Ia mengaku, kini pihaknya menunggu berkas perkara kliennya dinyatakan lengkap. Setelah itu, pihaknya akan mengajukan penangguhan penahanan ke Kejari. “Kami berharap nanti disetujui Kejaksaan. Harapan untuk penangguhan pihak kepolisian sudah tidak mungkin,” ujarnya.

Jika pengajuan penangguhan ke Kejari tidak disetujui juga, Hosnan mengaku, akan mengajukan penangguhan ke Pengadilan. Upaya itu merupakan upaya terakhir yang dilakukan pihaknya. “Kami menyayangkan langkah pihak kepolisian yang tidak memberitahu (pengajuan penangguhan penahanan) disetujui atau ditolak.

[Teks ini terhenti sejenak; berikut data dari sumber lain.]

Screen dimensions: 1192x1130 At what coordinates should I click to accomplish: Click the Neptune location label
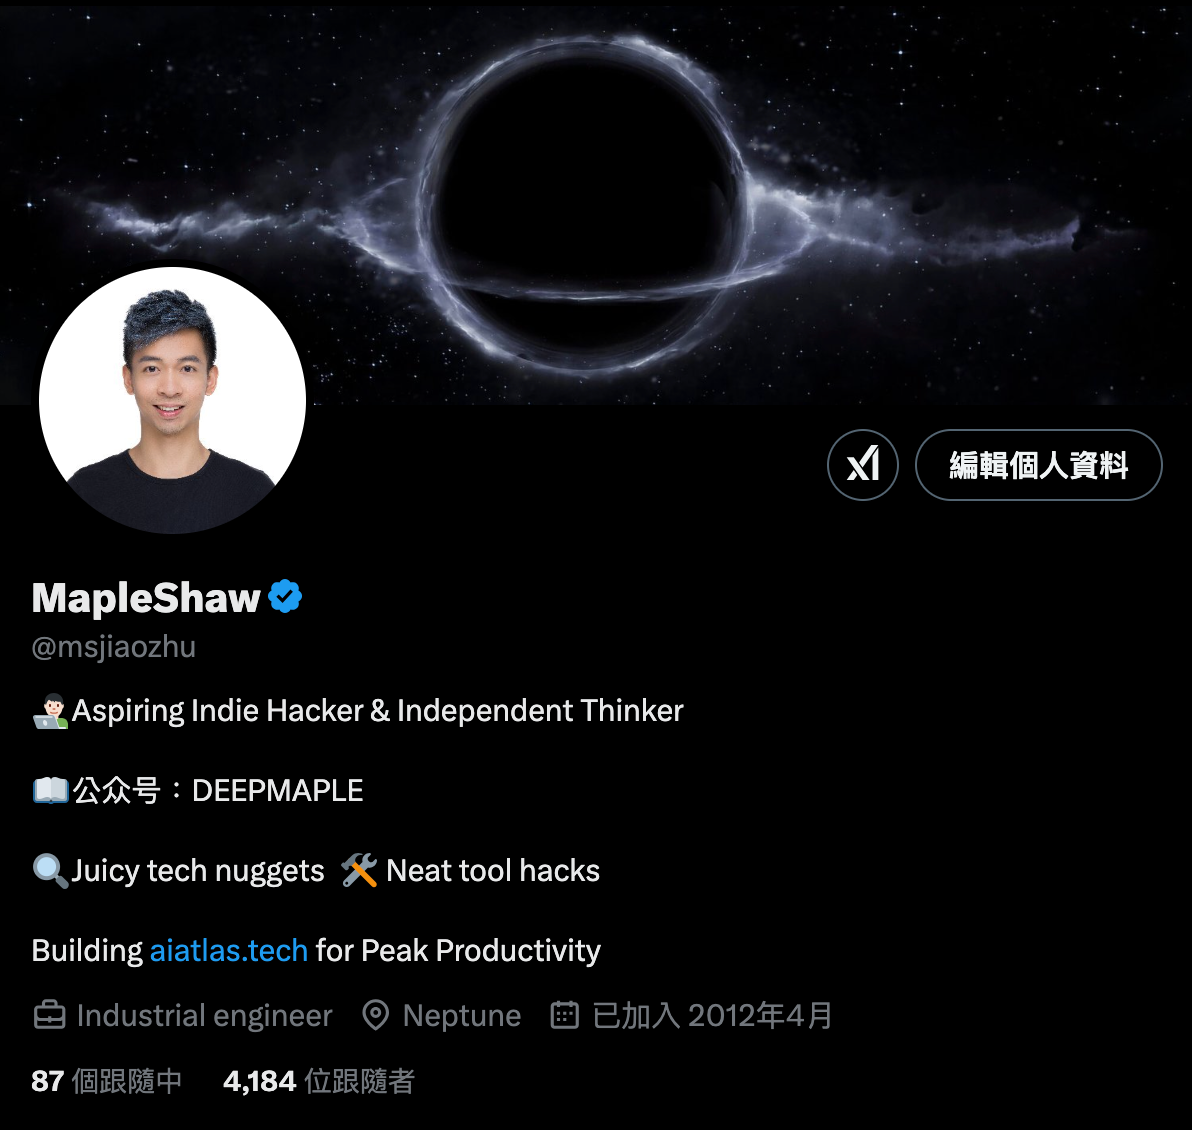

Sampai sekarang tidak ada surat balasan sebagai administratif,” ujar Hosnan.

Sebelumnya, Kasat Reskrim Polres Probolinggo AKP Rizki Santoso mengatakan surat pengajuan penangguhan penahanan yang dilayangkan kuasa hukum tersangka sudah diterima. Serta, sudah diajukan kepada Kapolres Probolinggo. “Menunggu persetujuan pimpinan,” ujarnya.

Di sisi lain, Kasi Pidum Kejari Kabupaten Probolinggo Ardian Junaedi mengatakan berkas perkara yang menjerat Kadir masih P-19 alias belum lengkap. Sebab, ada beberapa syarat formil dan materiel yang harus dilengkapi penyidik. “Berkas itu telah dikembalikan kepada kami. Saat ini kami periksa ulang berkasnya,” ujarnya.

Ardian menjelaskan, jika berkasnya sudah tidak ada kekurangan, pihaknya akan langsung menyatakan P-21. Namun, sejauh ini berkasnya masih diteliti ulang. “Kemungkinan minggu ini kami nyatakan sempurna (P-21). Saat ini masih kami teliti ulang,” ujarnya. (sid/rud/fun)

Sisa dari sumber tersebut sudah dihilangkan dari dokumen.